- ASSIGNMENT -
Every record below needs to be written out exactly, apart from the pictures.

[Screenshot grounding data]

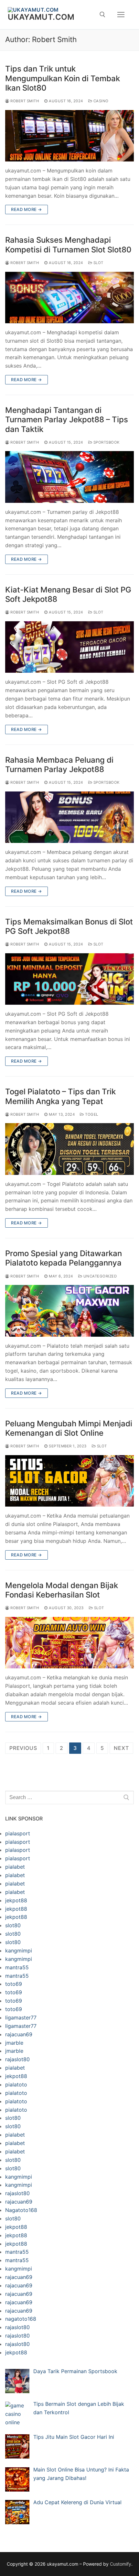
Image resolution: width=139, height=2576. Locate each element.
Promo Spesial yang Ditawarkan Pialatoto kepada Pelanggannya (63, 1258)
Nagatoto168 (21, 2210)
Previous (23, 1748)
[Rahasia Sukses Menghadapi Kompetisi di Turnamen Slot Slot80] (69, 297)
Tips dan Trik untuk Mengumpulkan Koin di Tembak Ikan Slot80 (62, 78)
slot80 (13, 1925)
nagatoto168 (20, 2319)
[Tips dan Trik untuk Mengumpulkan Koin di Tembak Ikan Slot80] (69, 135)
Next (121, 1748)
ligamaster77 (21, 2017)
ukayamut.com (41, 17)
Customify (120, 2564)
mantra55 (17, 1967)
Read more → (26, 209)
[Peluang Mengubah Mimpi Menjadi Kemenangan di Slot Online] (69, 1481)
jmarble (14, 2043)
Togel (91, 1114)
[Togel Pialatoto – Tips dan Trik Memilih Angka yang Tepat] (69, 1149)
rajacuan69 (18, 2034)
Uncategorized (99, 1276)
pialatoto (16, 2084)
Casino (100, 101)
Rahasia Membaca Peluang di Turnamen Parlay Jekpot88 (59, 764)
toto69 (13, 1984)
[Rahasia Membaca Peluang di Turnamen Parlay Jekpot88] (69, 817)
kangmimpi (18, 1950)
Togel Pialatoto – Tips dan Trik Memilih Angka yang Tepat (60, 1096)
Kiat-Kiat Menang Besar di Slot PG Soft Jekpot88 (68, 594)
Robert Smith (24, 101)
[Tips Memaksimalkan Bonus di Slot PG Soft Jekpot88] (69, 979)
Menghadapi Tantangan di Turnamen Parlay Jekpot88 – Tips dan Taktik (66, 419)
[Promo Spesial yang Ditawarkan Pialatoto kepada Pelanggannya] (69, 1310)
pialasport (17, 1833)
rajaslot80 (17, 2059)
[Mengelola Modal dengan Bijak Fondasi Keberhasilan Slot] (69, 1642)
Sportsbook (106, 442)
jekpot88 (16, 1900)
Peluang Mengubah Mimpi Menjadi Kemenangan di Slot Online (68, 1428)
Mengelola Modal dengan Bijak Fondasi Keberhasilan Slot (61, 1590)
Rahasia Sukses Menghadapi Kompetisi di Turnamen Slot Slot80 (68, 244)
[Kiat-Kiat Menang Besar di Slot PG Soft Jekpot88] (69, 647)
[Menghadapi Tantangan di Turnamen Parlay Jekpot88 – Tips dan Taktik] (69, 477)
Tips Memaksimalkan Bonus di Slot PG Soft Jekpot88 (69, 926)
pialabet (15, 1866)
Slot (97, 262)
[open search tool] (102, 14)
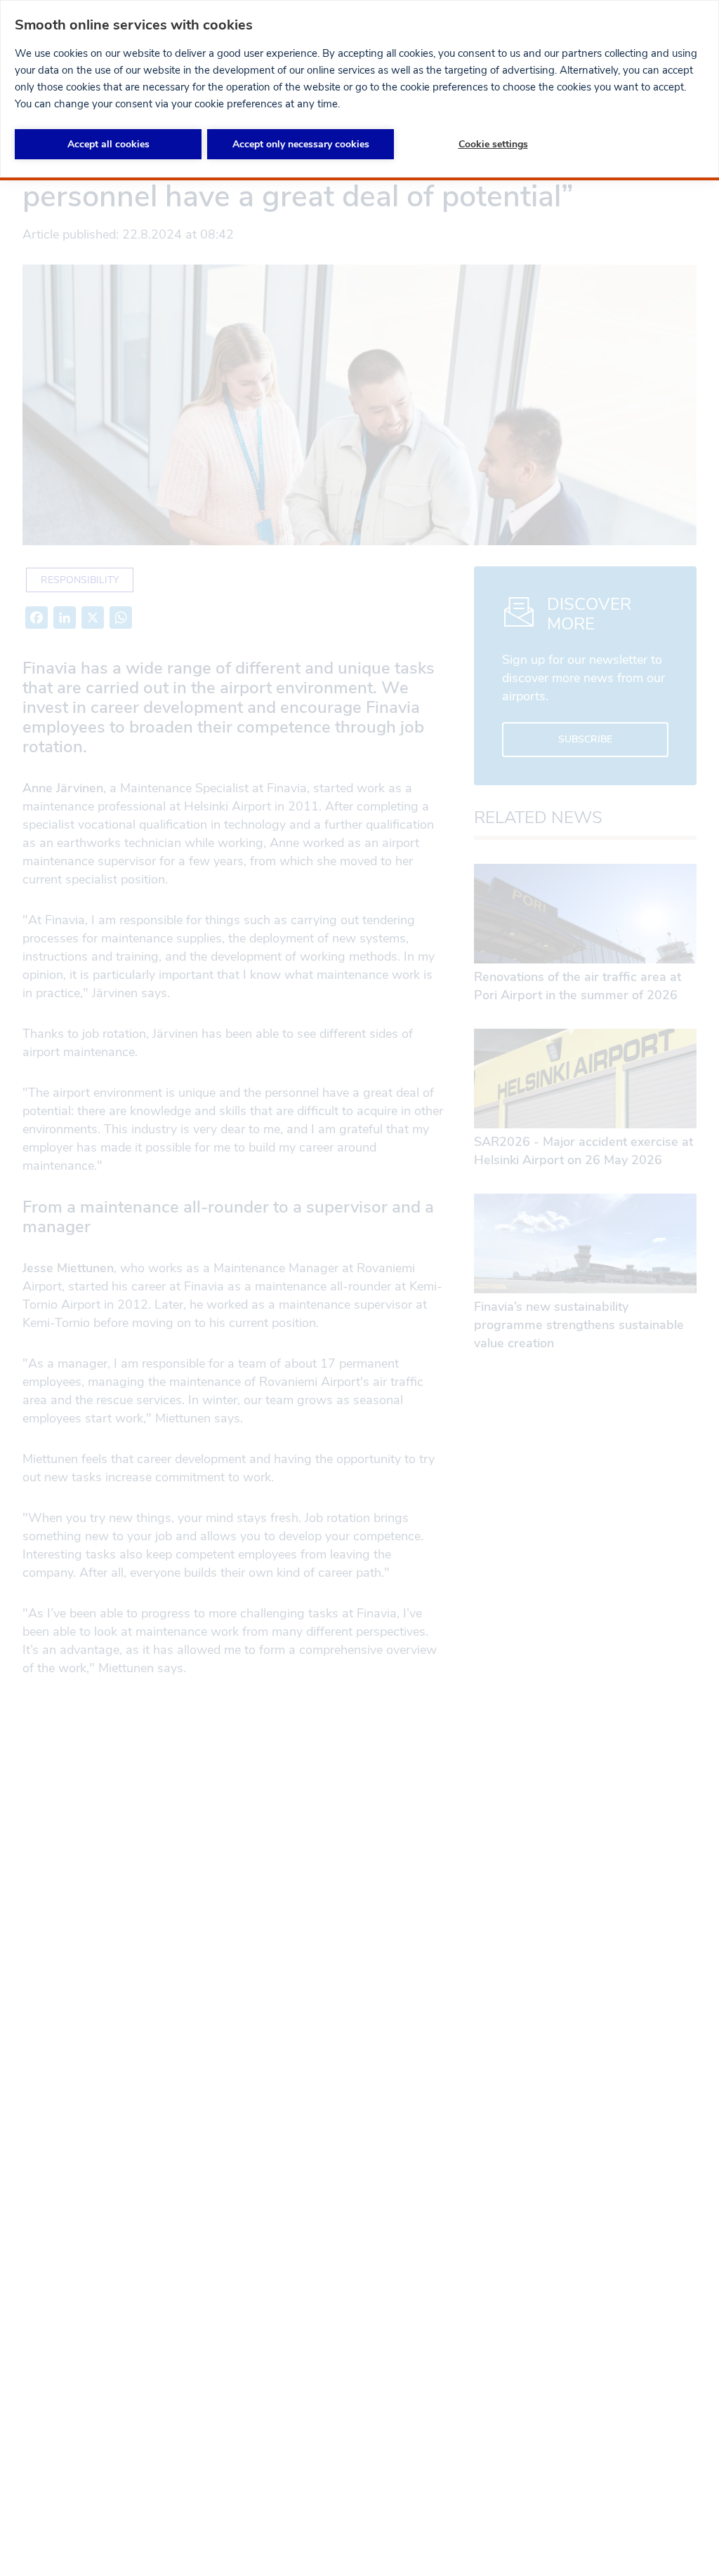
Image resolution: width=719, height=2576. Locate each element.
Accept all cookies (108, 144)
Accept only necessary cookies (300, 144)
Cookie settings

- SOLUTION FOR THIS EXERCISE -
Image resolution: width=139, height=2576. Locate each element.
Promo Spesial yang Ditawarkan Pialatoto kepada Pelanggannya (63, 1258)
Nagatoto168 (21, 2210)
Previous (23, 1748)
[Rahasia Sukses Menghadapi Kompetisi di Turnamen Slot Slot80] (69, 297)
Tips dan Trik untuk Mengumpulkan Koin di Tembak Ikan Slot80 (62, 78)
slot80 (13, 1925)
nagatoto168 (20, 2319)
[Tips dan Trik untuk Mengumpulkan Koin di Tembak Ikan Slot80] (69, 135)
Next (121, 1748)
ligamaster77 (21, 2017)
ukayamut.com (41, 17)
Customify (120, 2564)
mantra55 (17, 1967)
Read more → (26, 209)
[Peluang Mengubah Mimpi Menjadi Kemenangan di Slot Online] (69, 1481)
jmarble (14, 2043)
Togel (91, 1114)
[Togel Pialatoto – Tips dan Trik Memilih Angka yang Tepat] (69, 1149)
rajacuan69 (18, 2034)
Uncategorized (99, 1276)
pialatoto (16, 2084)
Casino (100, 101)
Rahasia Membaca Peluang di Turnamen Parlay Jekpot88 (59, 764)
toto69 (13, 1984)
[Rahasia Membaca Peluang di Turnamen Parlay Jekpot88] (69, 817)
kangmimpi (18, 1950)
Togel Pialatoto – Tips dan Trik Memilih Angka yang Tepat (60, 1096)
Kiat-Kiat Menang Besar di Slot PG Soft Jekpot88 (68, 594)
Robert Smith (24, 101)
[Tips Memaksimalkan Bonus di Slot PG Soft Jekpot88] (69, 979)
Menghadapi Tantangan di Turnamen Parlay Jekpot88 – Tips dan Taktik (66, 419)
[Promo Spesial yang Ditawarkan Pialatoto kepada Pelanggannya] (69, 1310)
pialasport (17, 1833)
rajaslot80 (17, 2059)
[Mengelola Modal dengan Bijak Fondasi Keberhasilan Slot] (69, 1642)
Sportsbook (106, 442)
jekpot88 (16, 1900)
Peluang Mengubah Mimpi Menjadi Kemenangan di Slot Online (68, 1428)
Mengelola Modal dengan Bijak Fondasi Keberhasilan Slot (61, 1590)
Rahasia Sukses Menghadapi Kompetisi di Turnamen Slot Slot80 (68, 244)
[Kiat-Kiat Menang Besar di Slot PG Soft Jekpot88] (69, 647)
[Menghadapi Tantangan di Turnamen Parlay Jekpot88 – Tips dan Taktik] (69, 477)
Tips Memaksimalkan Bonus di Slot PG Soft Jekpot88 (69, 926)
pialabet (15, 1866)
Slot (97, 262)
[open search tool] (102, 14)
Image resolution: width=719, height=2576. Locate each element.
Accept all cookies (108, 144)
Accept only necessary cookies (300, 144)
Cookie settings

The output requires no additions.